Trump's military top brass felt it was appropriate and they no doubt ran it by Trump, who said do what you gotta do.
I don't have a problem with using the MOAB to destroy said installations and the users of them. As I noted in my OP, I didn't even need to be told that they used the MOAB.
I have a problem with there being, subsequent to doing so, no credible and believable messages being issued that show why doing so was prioritized and highlighted over completing the defeat of ISIS in Syria and Iraq where it is far stronger than it is in Afghanistan and where we've for some two years or so been hearing, almost daily, that is where the ISIS problem is most pressing. I'm sure there are reasons, they may well be good reasons -- the preemptive one I posited early may be one and may be others -- but whatever they are, we who pay for all of what our military does, deserve an explanation for why, out of the blue, converting a mountain in Afghanistan into a pile of gravel is suddenly so important.
The news, since the event, has been babbling about "shows of strength" as a message to the DPRK and others. Well, you know what? Was there ever any credible basis for doubting the U.S.' military strength and capability? After all, the U.S. spends as much as on our military the next six or seven most powerful militaries on the planet. Unless someone can show me that all that "excess" spending goes to labor (or is entirely wasted, which, frankly, is even less plausible), administration, and maintenance rather than materiel and equipment, there's no reason to think the U.S. military is insufficiently powerful.
Is criticizing every decision made under the Trump administration more important to you than getting rid of ISIS/terrorism?
No.
we have to start actually fighting in order to win.
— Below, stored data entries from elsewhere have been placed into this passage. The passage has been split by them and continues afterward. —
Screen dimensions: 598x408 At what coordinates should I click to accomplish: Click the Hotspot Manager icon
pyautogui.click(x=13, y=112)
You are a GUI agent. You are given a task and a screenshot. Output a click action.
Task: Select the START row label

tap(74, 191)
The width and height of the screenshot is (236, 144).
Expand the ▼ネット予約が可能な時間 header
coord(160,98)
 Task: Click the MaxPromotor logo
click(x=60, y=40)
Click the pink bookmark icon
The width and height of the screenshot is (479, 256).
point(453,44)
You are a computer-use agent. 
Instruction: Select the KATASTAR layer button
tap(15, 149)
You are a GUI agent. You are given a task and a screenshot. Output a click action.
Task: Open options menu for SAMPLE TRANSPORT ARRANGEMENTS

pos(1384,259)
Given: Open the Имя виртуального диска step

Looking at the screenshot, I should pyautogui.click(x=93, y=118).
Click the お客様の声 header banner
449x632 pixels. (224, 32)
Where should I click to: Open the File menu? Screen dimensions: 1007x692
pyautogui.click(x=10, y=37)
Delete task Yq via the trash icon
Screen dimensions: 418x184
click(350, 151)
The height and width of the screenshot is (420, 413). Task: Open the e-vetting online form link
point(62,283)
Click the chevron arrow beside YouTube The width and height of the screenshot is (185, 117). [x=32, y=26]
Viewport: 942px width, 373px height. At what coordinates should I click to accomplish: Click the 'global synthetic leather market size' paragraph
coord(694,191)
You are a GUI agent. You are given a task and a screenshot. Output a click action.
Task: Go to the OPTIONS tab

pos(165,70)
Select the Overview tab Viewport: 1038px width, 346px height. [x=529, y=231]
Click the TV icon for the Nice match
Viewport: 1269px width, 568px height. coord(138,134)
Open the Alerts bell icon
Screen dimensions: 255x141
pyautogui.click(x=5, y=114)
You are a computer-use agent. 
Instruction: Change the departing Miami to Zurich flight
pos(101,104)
I agree with that. I don't know whether I concur that my government's decision to bomb a mountain in A-stan and than convert having done so into publicity "stunt" has, from a priorities standpoint, has much to do with actually winning against ISIS when all we've heard is that ISIS is strongest in Iraq and Syria. The fact of the matter is that bomb -- MOAB's official meaning is "Massive Ordnance Air Blast" -- is equally effective against targets that aren't bunkered in a mountain. I want to know why we didn't use it to utterly eradicate an ISIS position in one of the two places where, by all reports, we actually need to see ISIS "gone" sooner rather than later.